Having sort-of "been there at the creation", let me first say that, in my
mind, the term "Web Services" is a very unfortunate misnomer, since a
definition of a "Web" service doesn't really require the Web. It was just a
marketing buzzword that some people who shall remain nameless came up with
at the time. In my group at IBM, when we were hammering out the details of
UDDI and other Web Services components, it was called Service Oriented
Architecture, and I'm sure Andrew Layman can tell us that it was probably
also called something else at Microsoft.

Having said that, my view of web services is that it's any platform- and
implementation-independent software (or even functionality, although you can
always wrap functionality such as pizza baking in a software interface!)
that can be:

* described using an agreed upon or well known description language (for
example WSDL is nice but not required)
* published to an agreed upon or well known registry (for example UDDI is
nice but not required)
* discovered through an agreed upon or well known mechanism
* invoked over the network through its declared API

I usually add "composed with other services" but that's somewhat circular!
Now, you'll see that there's no mention of XML, SOAP, etc. These are
wonderful and extremely useful standards (the "agreed-upon or well known"
part) but nothing prevents an internal (within the firewall) implementation
consisting of C programs listening on sockets and sending binary data whose
format is well-known and described in the organization to be labeled "Web
Services".

I realise that this view might differ a bit from the "accepted" view,
considering that the "Web Services Architecture Stack" consists of XML and
Schema at the bottom of every layered cake, so I might make an exception for
XML. But nowhere is it suggested that the other components such as SOAP or
UDDI are required.

Thoughts??

  --  Toufic

Toufic I. Boubez, Ph.D.
Chief Technology Officer
Saffron Technology
1600 Perimeter Park Drive, Suite 300
Morrisville, NC 27560
boubez@saffrontech.com 

919-468-8201 Voice (x109)
919-468-8202 Fax

"In theory, there is no difference between theory and practice. In practice,
there is"


-----Original Message-----
From: Andrew Layman [mailto:andrewl@microsoft.com]
Sent: Monday, April 08, 2002 3:40 PM
To: www-ws@w3.org
Subject: RE: potential users of web services


Private mail to me suggests, and I agree, that the definition could be
slightly improved as:

A Web service is a computational service, accessible via messages of
definite, programming-language-neutral and platform-neutral format, and
which has no special presumption that the results of the computation are
used primarily for display by a user-agent.

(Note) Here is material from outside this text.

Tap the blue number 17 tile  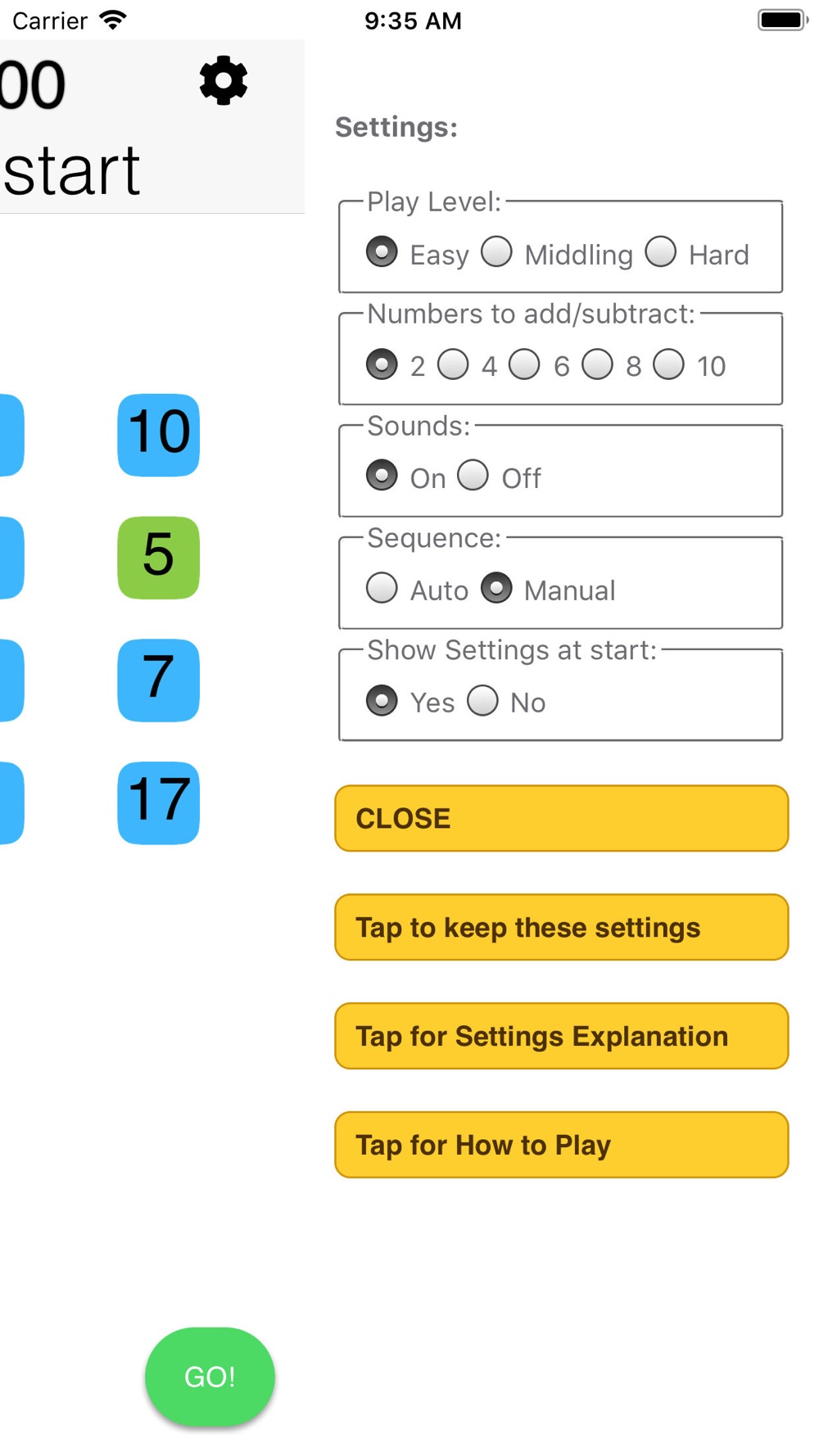159,803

-----Original Message-----
From: Andrew Layman [mailto:andrewl@microsoft.com] 
Sent: Monday, April 08, 2002 12:29 PM
To: Mark Baker
Cc: www-ws@w3.org
Subject: RE: potential users of web services

I believe that the services you cite fit my definition of Web service
quoted below.  I could perhaps be more concise: 

A Web service is a computational service, accessible via messages of
definite, language-neutral and platform-neutral format, and which has no
special presumption that the results of the computation are used
primarily for display on a user-agent. 

Hope this works for you.

-----Original Message-----
From: Mark Baker [mailto:distobj@acm.org] 
Sent: Friday, April 05, 2002 12:03 PM
To: Andrew Layman
Cc: www-ws@w3.org
Subject: Re: potential users of web services

On Fri, Apr 05, 2002 at 09:10:46AM -0800, Andrew Layman wrote:
> The term Web service was created to contrast with two earlier
> technologies.  On the one hand, it identifies a distinction from "Web
> site" in that a Web site serves pages, typically in HTML, for display
in
> a browser to a human, while a "Web service" offers a computation
> directly to anther computer, with no special expectation that the
> computation will be used in a browser or for display to a human. Web
> services are not computer-to-human but computer-to-computer.

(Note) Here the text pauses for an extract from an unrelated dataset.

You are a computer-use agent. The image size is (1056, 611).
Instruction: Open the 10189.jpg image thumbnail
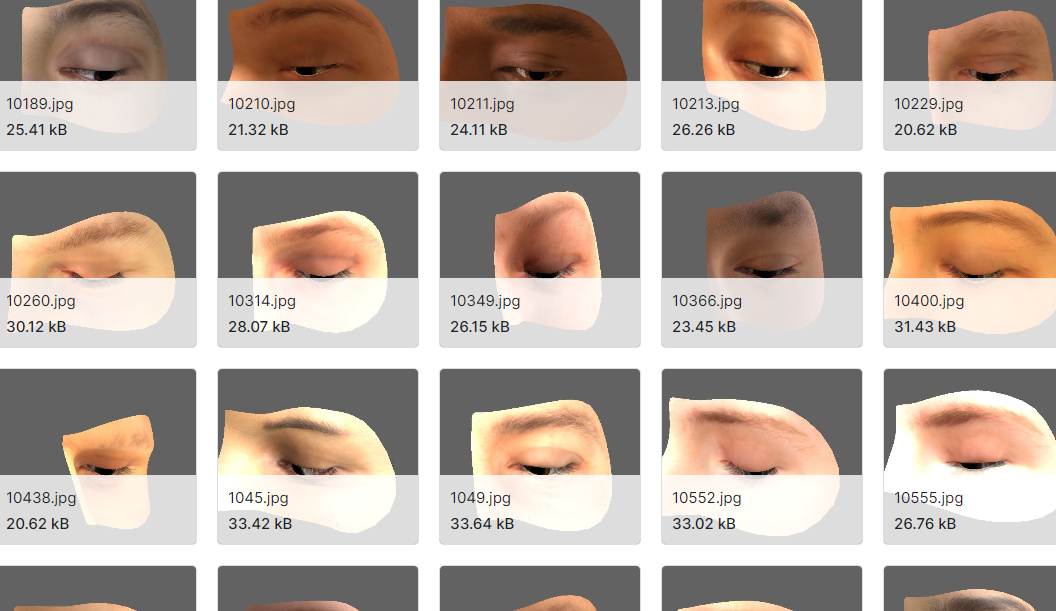tap(96, 40)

Well, if it's the HTML that you're concerned about, why not return some
XML or RDF via HTTP GET?  That's machine processable.  And any piece of
software can invoke HTTP GET on a URI, no human required.

What about this?  http://www.xmlhack.com/rss10.php

It's an RSS feed for xmlhack.com.  No "getXmlhackRss()", just
"GET /rss10.php".  It's also not easily human parseable.

I don't know why that's any less a Web service than getStockQuote().

MB
-- 
Mark Baker, Chief Science Officer, Planetfred, Inc.